We are very grateful to the other members of the SLIC for their contributions to this work: V. Slonims (Newcomen Centre, Evelina Children’s Hospital, London), A. Clark, J. Watson (Speech and Hearing Sciences, Queen Margaret University, Edinburgh, UK), E. Simonoff, A Pickles (King’s College London, Institute of Psychiatry); A. Everitt (University Child Health and DMDE, University of Aberdeen); J. Seckl (Molecular Medicine Centre, University of Edinburgh); H. Cowie (Department of Speech and Language Therapy, Royal Hospital for Sick Children, Edinburgh); W. Cohen (Psychological Sciences and Health, University of Strathclyde); J. Nasir (Division of Biomedical Sciences, St George’s University of London); D.V.M. Bishop (Department of Experimental Psychology, University of Oxford); Z. Simkin (School of Psychological Sciences, University of Manchester).
Competing interests
The authors declare that they have no competing interests.
Authors’ contributions
RN conceived and designed this study, performed the imputation and association analyses, and drafted the manuscript.

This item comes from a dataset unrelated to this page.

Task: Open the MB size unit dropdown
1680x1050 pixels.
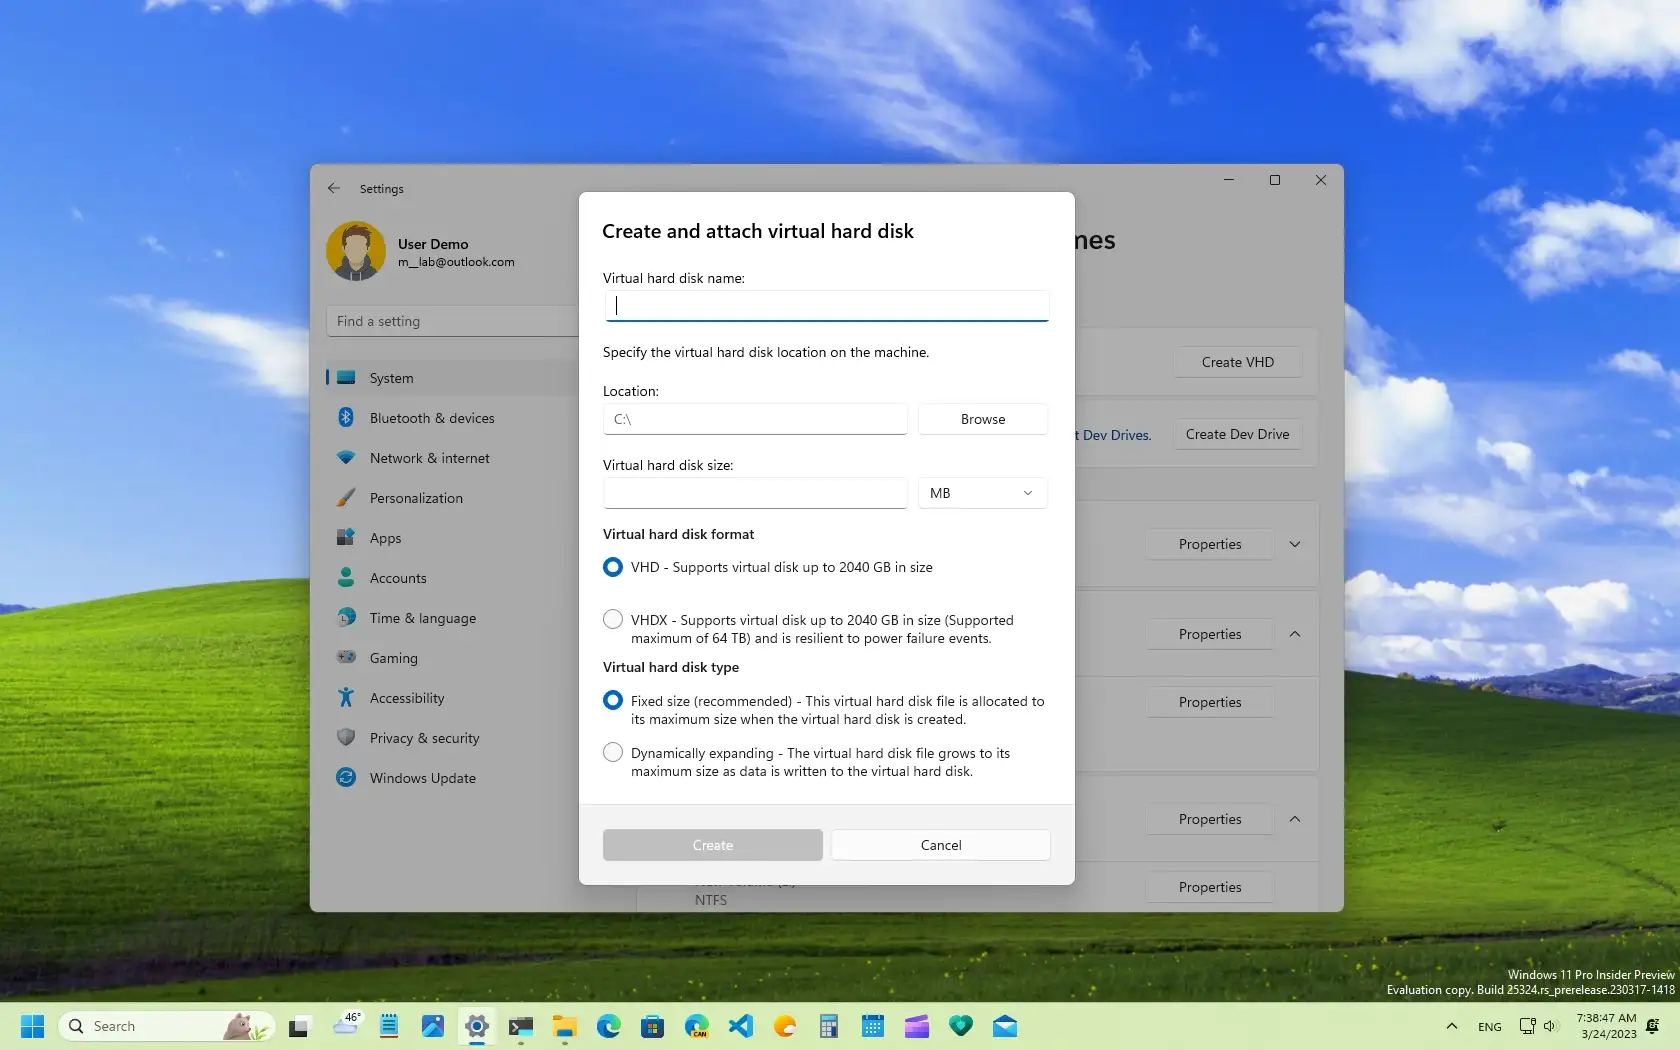Action: [x=981, y=492]
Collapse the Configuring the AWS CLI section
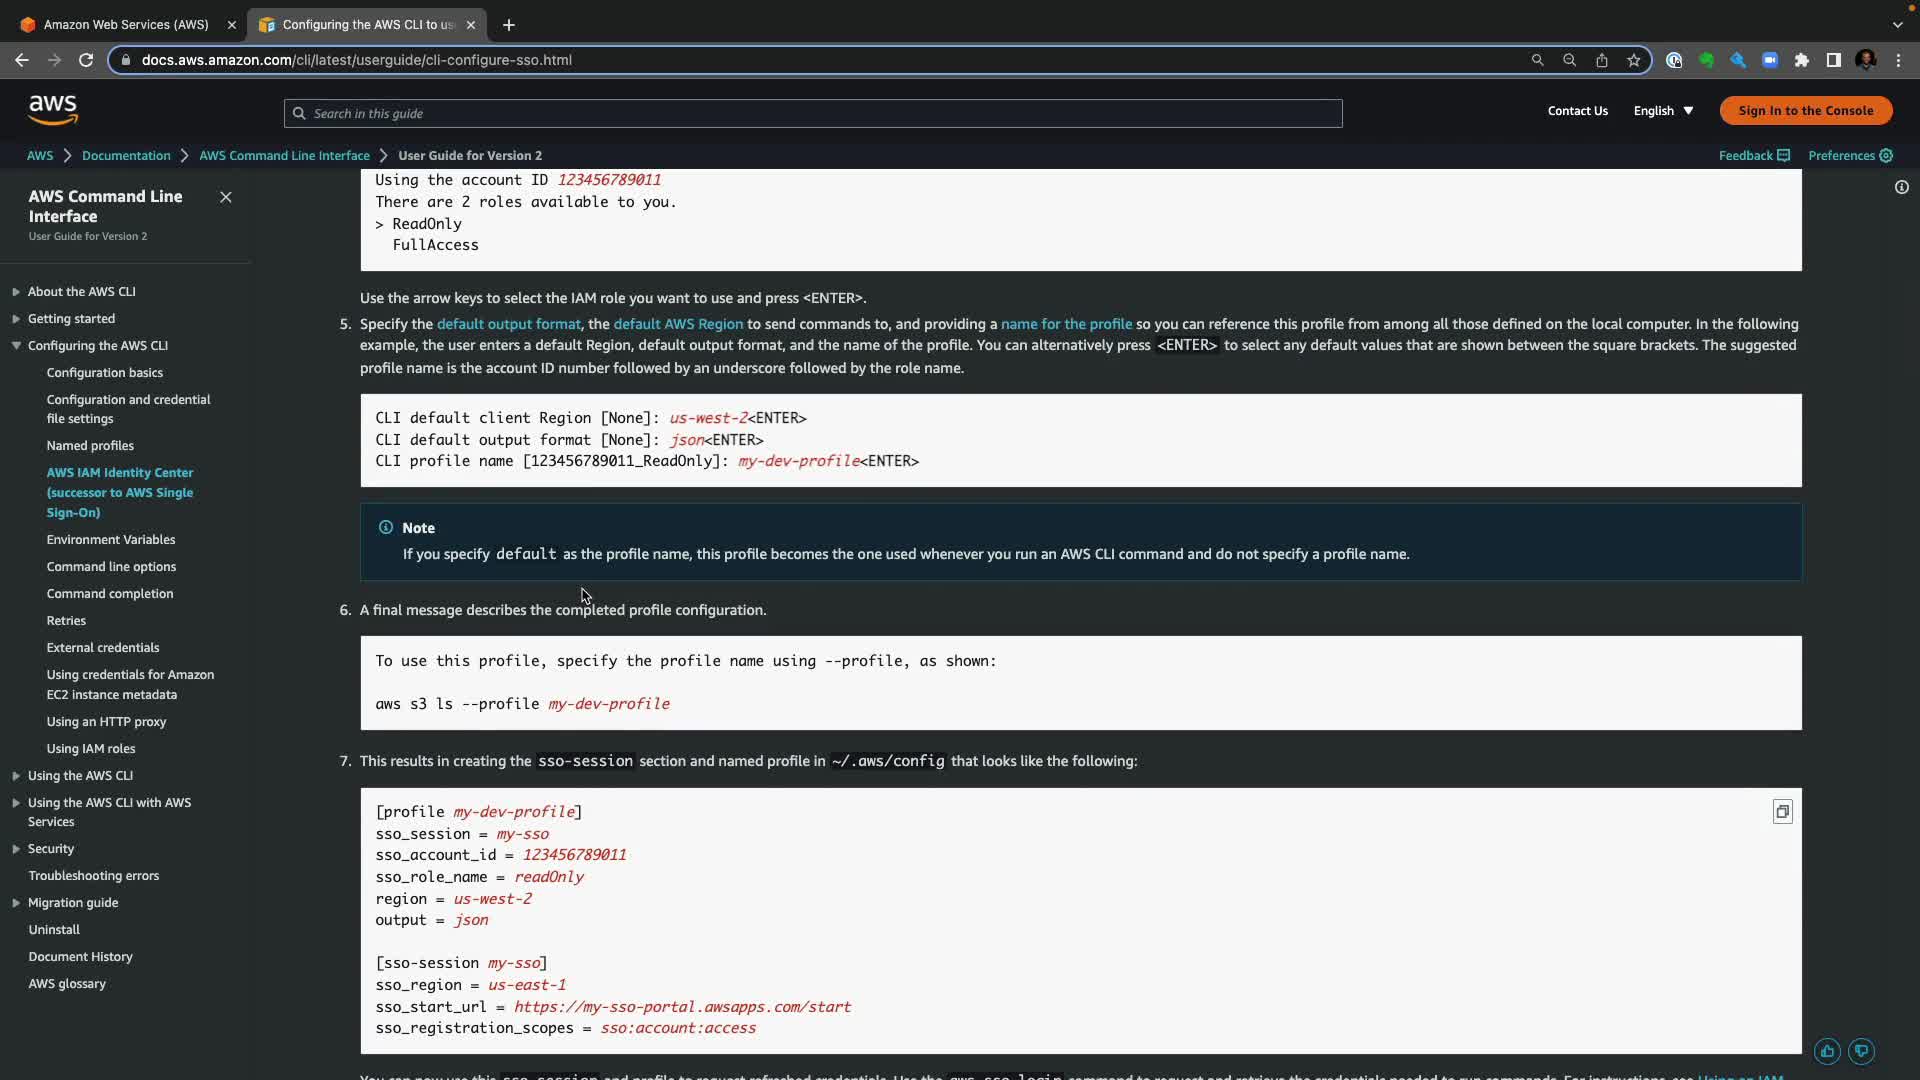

NHS helped with the quality control for the DNA and generation of the SNP genotype data. GB managed the acquisition of data and DNA from the Guy’s Hospital SLIC cohort. AO managed the acquisition of data and DNA from the Edinburgh SLIC cohort. GC-R managed the acquisition of data and DNA from the Manchester SLIC cohort. PFB managed the acquisition of data and DNA from the Cambridge SLIC cohort. ERH managed the acquisition of data and DNA from the Aberdeen SLIC cohort; the SLIC is a group of individuals who collected the DNA and data for the SLIC cohort and provided vital intellectual input to the study design and management of the SLIC resource. APM is the principal investigator for the SLIC genetic data and assisted in the conceptualization of the study and contributed to the intellectual content of the manuscript. JCK managed the acquisition of data and DNA from the control individuals from the Oxfordshire study of gene expression in primary immune cells and assisted with the interpretation of the data for the manuscript. BW managed the acquisition of data and DNA from the control individuals for the POBI cohort and provided intellectual input into the study design. SEF managed the generation of SNP data for the SLIC individuals and contributed to the intellectual conception of this study. DFN performed quality-control procedures on the SLIC genetic data and helped with the conceptualization and design of the study and the drafting of the manuscript. All authors read and approved the final manuscript.